La révolution qui repose sur une idée, aussi logique et en accord avec les évidences historiques soit-elle, ne peut en aucun cas apporter l'égalité. La fonction même de l'idée est de séparer les individus. La croyance, qu'elle soit religieuse ou politique, oppose l'homme à son semblable. Les prétendues religions ont divisé les individus et continuent de le faire. La croyance organisée, que l'on appelle religion, n'est comme toutes les autres idéologies, qu'une chose de l'esprit qui ne peut que séparer. Vous ne faites pas autre chose avec votre idéologie révolutionnaire, n'est-ce pas ? Vous formez également un noyau, un groupe réuni par une idée ; vous voulez que tout le monde reconnaisse cette idée, exactement comme le croyant. Vous voulez sauver le monde à votre façon et lui à la sienne. Vous êtes l'un et l'autre prêts à vous massacrer et à vous liquider réciproquement, au nom d'un monde meilleur. Aucun d'entre vous ne s'intéresse vraiment à un monde meilleur, mais plutôt à façonner le monde selon vos propres conceptions. Comment le concept peut-il engendrer l'égalité ?


— Au niveau théorique, nous sommes tous égaux, même si nous occupons différentes fonctions. Nous sommes tout d'abord ce que l'idée représente, et seulement ensuite des fonctionnaires individuels. En tant que fonctionnaires, nous sommes soumis à des grades mais non en tant que représentants d'une idéologie.
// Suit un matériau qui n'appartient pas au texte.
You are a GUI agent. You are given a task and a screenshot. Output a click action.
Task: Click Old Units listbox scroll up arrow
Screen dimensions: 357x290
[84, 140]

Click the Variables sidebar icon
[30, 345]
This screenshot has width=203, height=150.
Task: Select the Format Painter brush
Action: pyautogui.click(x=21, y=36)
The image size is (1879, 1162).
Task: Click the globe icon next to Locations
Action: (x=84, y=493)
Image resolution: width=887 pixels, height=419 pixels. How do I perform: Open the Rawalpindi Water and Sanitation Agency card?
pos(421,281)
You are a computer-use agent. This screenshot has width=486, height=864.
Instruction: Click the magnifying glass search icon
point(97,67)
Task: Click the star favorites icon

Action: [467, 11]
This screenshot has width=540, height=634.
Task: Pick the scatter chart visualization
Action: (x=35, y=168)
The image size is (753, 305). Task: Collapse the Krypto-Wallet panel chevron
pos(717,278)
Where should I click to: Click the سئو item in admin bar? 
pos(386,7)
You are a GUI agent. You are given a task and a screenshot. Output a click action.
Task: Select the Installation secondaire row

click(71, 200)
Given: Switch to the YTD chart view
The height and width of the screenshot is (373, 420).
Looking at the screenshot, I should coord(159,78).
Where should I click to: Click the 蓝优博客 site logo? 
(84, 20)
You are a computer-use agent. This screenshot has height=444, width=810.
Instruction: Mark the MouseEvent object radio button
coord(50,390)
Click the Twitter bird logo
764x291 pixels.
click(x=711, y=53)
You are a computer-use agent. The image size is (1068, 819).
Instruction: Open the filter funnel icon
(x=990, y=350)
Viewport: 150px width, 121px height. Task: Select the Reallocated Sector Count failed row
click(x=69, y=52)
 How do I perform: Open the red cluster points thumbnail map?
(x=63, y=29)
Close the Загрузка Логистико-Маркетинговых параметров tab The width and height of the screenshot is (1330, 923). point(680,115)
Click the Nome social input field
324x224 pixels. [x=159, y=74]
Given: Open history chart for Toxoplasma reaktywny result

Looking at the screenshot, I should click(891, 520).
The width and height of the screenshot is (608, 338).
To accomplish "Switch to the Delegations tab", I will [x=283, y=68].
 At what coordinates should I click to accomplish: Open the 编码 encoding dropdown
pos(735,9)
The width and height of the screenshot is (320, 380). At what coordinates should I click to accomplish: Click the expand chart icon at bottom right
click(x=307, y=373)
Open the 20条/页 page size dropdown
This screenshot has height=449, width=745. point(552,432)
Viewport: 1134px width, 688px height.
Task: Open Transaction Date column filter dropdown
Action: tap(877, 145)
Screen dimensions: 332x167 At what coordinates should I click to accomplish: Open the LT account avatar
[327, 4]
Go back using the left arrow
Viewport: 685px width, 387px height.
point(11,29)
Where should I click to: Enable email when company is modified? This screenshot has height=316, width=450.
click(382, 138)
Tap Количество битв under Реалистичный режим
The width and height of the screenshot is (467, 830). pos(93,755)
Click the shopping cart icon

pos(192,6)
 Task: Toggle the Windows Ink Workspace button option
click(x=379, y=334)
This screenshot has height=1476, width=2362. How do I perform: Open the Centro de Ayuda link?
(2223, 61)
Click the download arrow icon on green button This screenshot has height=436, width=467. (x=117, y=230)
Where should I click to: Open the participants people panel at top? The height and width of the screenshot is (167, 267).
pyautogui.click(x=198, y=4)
C'est exactement ce que toutes les formes de croyance organisée ne cessent de proclamer. Nous sommes tous égaux aux yeux de Dieu, mais il existe des différences de capacités. La vie est ainsi, et les divisions sociales sont inévitables. En substituant une idéologie à une autre, vous n'avez pas changé le fait fondamental qu'un groupe social ou que des individus en traitent d'autres en inférieurs. En fait, on retrouve l'inégalité à tous les niveaux de l'existence. L'un est doué, l'autre ne l'est pas ; l'un dirige et l'autre suit, l'un est terne, médiocre et l'autre est sensible, alerte, et s'adapte facilement. L'un peint ou écrit et l'autre creuse des trous. L'un fait de la recherche scientifique et l'autre est balayeur. L'inégalité est un fait et ce n'est pas une révolution qui le modifiera. La soi-disant révolution ne fait que substituer un groupe à un autre et ce groupe alors prend le pouvoir, politique et économique. Il devient la nouvelle classe dirigeante qui affirme sa position par des prérogatives et ainsi de suite. Il connaît parfaitement toutes les ficelles et les astuces qu'utilisait l'autre classe au pouvoir avant d'être renversée. L'inégalité n'est pas pour autant abolie, n'est-ce pas ?


— Elle finira par l'être. Lorsque le monde entier partagera notre façon de voir, il existera alors une égalité idéologique.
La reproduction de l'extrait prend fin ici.